Como en el Rey Lear, la última de las tres preguntas de Cameron se saldan con un resultado inesperado y abren un sinnúmero de nuevas cuestiones.

La noche de San Juan en nuestro pequeño pueblo de Cantabria la celebramos de forma modesta: una pequeña hoguera en el jardín, unos cuantos amigos, nubes de azúcar, un poco de música y un ritual de quema de las cosas de las que nos quisimos deshacernos. Justo antes de ir a la cama lancé a las llamas un trozo de cartón con la palabra #Brexit, pidiendo un deseo para que el asunto desapareciera para siempre. Fue una votación simbólica, la única que pude hacer, ya que, como expatriado británico (¿ahora tendría que decir "Brexpat"?) de más de 15 años, ya no tengo derecho a votar en mi tierra natal.

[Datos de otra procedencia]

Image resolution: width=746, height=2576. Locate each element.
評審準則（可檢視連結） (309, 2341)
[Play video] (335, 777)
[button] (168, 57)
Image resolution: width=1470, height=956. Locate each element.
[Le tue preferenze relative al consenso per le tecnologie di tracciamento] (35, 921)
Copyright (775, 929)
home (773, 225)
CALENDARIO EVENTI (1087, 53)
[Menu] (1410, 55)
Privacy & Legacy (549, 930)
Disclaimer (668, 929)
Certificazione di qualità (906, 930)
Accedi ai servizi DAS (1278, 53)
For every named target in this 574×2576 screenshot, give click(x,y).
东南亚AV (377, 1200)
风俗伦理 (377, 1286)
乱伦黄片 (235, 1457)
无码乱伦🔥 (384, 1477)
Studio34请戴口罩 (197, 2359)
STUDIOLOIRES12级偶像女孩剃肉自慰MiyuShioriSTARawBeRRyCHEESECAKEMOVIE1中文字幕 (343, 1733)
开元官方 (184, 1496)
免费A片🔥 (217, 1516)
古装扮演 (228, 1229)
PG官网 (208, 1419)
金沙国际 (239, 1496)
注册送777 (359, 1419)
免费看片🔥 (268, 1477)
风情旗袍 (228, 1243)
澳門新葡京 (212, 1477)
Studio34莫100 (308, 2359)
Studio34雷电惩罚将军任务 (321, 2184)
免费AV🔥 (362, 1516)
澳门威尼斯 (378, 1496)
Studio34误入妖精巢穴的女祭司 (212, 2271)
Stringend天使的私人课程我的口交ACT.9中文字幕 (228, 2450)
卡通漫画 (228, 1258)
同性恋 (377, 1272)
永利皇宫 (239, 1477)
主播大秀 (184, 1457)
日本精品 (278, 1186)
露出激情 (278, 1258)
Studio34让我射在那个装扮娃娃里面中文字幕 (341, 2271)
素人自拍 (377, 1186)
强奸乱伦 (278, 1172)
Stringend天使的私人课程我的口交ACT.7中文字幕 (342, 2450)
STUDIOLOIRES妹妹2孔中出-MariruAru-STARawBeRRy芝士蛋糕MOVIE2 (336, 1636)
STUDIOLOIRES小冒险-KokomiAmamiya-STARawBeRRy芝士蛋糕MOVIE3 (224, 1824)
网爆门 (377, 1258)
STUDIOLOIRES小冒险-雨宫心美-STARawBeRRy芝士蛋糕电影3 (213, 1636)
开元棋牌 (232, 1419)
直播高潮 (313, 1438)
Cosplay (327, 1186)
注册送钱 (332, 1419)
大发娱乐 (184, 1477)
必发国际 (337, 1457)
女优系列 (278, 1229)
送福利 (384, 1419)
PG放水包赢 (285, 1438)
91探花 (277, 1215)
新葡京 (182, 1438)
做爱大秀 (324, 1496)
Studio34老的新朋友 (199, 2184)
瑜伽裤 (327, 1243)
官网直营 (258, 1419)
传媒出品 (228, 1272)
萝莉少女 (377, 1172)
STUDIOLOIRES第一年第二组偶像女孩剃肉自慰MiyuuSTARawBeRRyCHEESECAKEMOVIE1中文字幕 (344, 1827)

Me desperté temprano, sudando, de un sueño en el que había ganado la opción de salir y bajé para asegurarme de que sólo se trataba de un sueño de una noche de verano; pero descubrí que, al contrario, el referéndum del Brexit se había convertido en el primer acto de una tragedia digna de Shakespeare en el pleno de sus poderes: horrible de ver, pero no puedes quitar los ojos del escenario, la caída hacía el caos siendo tan cautivadora como inexorable. El argumento había salido directamente del Rey Lear: Un rey vanidoso hace tres preguntas imprudentes [los tres referendos de Cameron: el sistema de votación, la independencia de Escocia y la UE], y la tercera vez no consigue la respuesta que quería, y el Reino se le cae a pedazos.
Me llevé un choque profundo, como mucha gente, incluyendo algunos votantes a favor de salir, que pensaban que sólo era un voto de protesta, porque Permanecer iba a ganar y la gente joven que no se molestó en votar, y se despertó para ver que sus mayores habían votado borrar su identidad europea.
Ahora tengo 46 años. Tenía 22 en 1992, el año que se firmó el Tratado de Maastricht, creando la Unión Europea, y recuerdo la sensación de desorientación, como si durante la noche se hubiesen llevado a mi país y lo hubiesen sustituido por algo nuevo, desconocido, más grande, más diverso, llamado la Unión Europea. En el referéndum del Brexit, tiene perfecto sentido para mí que la gente de mi edad o mayores, quienes en 1992 tenían más de 21 años, con su identidad ya establecida, hubiera votado mayoritariamente a Salir, mientras la gente más joven votó mayoritariamente Permanecer. Y, por supuesto, los lugares con los enlaces más fuertes a Europa votaron Permanecer: Londres, la capital multicultural; Escocia, con su "vieja alianza"; Irlanda del Norte que, únicamente en el Reino Unido, comparte una frontera con otro Estado Miembro.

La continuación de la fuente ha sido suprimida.